[SOLVED] EBCDIC (Cp1047) junit 0D25

EBCDIC (Cp1047) junit 0D25

I'm working with some data encoded in EBCDIC and I'm required to substitute some of the values.

One of the values is the hex bytes 0D 25 which have to become 40 40.

I understand this to mean that the EBCDIC characters are as follows:

0D: carriage return
25: line feed

This pair when found in a String with this encoding must be replaced with two spaces (hex 40, twice). See also the wikipedia EDCDIC character table.

I understand 0D (carriage return) to be equivalent to \r and 25 (line feed) is (should be?) \n in UTF-16. Therefore:

assertThat(minimalExample("\r\n")).isEqualTo(" ");

should pass, given a minimal method defined as follows

String minimalExample(String raw) throws Exception {
    byte[] bytes = raw.getBytes("Cp1047");
    if (bytes[0] == 0x0d && bytes[1] == 0x25) {
        bytes[0] = 0x40;
        bytes[1] = 0x40;
    }
    return new String(bytes, "Cp1047");
}

What I end up getting though is

Expecting:
 <"
">
to be equal to:
 <" ">
but was not.

Because the second hex value for the given string is 15 (not 25 like I thought it would be).

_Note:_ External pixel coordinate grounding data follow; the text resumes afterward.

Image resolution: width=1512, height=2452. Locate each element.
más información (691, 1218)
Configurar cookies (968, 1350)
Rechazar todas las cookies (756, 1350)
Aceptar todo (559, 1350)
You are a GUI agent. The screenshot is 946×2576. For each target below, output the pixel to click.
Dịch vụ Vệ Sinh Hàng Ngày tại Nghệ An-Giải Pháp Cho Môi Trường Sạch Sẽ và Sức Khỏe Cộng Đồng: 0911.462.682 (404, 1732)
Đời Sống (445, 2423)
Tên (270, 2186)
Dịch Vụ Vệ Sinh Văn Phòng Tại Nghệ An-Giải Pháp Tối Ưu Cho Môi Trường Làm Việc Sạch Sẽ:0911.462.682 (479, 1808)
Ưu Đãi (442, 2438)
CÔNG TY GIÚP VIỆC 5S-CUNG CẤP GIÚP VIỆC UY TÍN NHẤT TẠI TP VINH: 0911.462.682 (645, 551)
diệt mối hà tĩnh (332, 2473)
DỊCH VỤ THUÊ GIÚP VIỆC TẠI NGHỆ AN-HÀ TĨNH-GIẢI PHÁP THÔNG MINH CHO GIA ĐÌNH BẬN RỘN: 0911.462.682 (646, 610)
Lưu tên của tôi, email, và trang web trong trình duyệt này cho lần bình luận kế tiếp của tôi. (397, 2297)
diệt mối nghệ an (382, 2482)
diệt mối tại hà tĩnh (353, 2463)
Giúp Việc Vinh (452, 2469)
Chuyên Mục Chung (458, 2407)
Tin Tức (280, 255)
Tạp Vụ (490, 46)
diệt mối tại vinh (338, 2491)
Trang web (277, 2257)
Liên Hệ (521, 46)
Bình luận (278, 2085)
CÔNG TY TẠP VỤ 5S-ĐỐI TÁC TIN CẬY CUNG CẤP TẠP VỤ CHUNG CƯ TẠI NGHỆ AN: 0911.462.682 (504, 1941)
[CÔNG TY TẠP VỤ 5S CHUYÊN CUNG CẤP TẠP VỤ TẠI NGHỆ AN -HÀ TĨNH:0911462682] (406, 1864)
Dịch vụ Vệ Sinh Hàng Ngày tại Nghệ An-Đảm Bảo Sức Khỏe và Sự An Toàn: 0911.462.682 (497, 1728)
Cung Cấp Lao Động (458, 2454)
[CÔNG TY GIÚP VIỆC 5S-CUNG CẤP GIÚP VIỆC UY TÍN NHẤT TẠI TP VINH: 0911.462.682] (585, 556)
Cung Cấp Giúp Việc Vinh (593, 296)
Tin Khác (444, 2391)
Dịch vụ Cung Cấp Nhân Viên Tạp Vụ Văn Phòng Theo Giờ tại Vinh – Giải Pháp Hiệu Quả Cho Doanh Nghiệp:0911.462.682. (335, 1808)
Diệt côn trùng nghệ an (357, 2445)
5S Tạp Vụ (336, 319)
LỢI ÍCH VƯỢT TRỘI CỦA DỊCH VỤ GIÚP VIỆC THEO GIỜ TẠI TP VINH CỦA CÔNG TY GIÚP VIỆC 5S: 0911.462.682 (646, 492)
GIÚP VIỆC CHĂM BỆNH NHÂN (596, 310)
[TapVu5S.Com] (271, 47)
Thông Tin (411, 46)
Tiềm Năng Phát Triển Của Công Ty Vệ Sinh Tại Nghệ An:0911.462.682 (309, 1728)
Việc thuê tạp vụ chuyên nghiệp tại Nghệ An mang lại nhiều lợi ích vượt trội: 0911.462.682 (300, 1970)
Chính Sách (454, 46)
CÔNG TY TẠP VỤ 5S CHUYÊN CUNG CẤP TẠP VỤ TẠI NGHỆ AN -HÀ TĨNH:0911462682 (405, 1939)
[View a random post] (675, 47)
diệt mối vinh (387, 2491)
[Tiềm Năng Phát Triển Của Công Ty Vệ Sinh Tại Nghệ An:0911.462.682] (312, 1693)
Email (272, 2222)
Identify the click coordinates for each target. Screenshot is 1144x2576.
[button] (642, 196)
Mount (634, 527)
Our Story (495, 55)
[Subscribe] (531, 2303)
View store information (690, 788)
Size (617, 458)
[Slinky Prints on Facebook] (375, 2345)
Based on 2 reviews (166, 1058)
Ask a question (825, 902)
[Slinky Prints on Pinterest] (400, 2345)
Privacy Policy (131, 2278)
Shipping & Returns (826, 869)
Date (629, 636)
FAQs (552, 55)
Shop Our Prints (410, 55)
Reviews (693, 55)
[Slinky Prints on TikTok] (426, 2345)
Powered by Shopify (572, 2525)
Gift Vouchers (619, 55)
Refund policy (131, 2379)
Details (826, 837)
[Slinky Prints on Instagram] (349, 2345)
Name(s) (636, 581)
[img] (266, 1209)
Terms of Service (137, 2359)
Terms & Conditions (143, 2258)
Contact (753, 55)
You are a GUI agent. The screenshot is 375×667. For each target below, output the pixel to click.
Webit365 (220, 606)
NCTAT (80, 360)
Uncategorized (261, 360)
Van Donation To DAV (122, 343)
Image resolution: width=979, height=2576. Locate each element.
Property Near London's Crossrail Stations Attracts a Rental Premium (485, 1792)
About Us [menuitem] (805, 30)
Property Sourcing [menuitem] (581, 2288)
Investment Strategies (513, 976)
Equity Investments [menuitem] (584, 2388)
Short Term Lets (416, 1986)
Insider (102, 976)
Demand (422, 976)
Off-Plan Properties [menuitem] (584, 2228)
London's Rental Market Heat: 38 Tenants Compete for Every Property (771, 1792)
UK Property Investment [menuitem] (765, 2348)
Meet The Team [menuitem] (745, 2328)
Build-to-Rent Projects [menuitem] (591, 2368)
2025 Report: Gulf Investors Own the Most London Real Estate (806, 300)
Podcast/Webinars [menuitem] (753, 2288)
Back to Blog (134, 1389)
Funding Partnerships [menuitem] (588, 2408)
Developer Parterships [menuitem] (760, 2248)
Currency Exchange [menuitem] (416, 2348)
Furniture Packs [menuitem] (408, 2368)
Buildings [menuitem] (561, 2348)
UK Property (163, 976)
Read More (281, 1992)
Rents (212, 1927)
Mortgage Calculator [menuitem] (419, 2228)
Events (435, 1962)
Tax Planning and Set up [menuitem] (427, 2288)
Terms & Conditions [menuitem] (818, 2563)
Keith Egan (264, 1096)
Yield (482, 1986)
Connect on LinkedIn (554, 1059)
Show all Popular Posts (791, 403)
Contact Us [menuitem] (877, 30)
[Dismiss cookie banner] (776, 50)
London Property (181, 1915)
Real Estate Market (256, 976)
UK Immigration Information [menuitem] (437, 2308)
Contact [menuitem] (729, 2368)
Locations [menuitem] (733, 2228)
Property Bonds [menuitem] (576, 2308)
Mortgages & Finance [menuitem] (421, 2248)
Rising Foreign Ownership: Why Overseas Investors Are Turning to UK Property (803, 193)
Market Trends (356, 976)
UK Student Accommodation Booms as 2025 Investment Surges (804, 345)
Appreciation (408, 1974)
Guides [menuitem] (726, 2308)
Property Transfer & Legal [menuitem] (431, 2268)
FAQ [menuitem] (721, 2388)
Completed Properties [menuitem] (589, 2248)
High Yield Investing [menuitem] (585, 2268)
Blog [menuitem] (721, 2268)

It seems that 25 is represented in UTF-16 as \u0085.

Is this correct?

Solution

The EBCDIC newline character got a separate Unicode code point NEL = U+0085. For instance BufferedReader.readLine will also take that as line separator.

EBCDIC LF 0X25 is not \n but \u0085. \n is always \u000a. UTF-16.

The unit test should be done on byte[] and it should be checked that the code reading lines does not read an extra empty line on bytes 0d 25 in EBCDIC.

In regular expression you can use "\\R" for the miscellaneous line separators:

s = s.replaceAll("\\R", ".");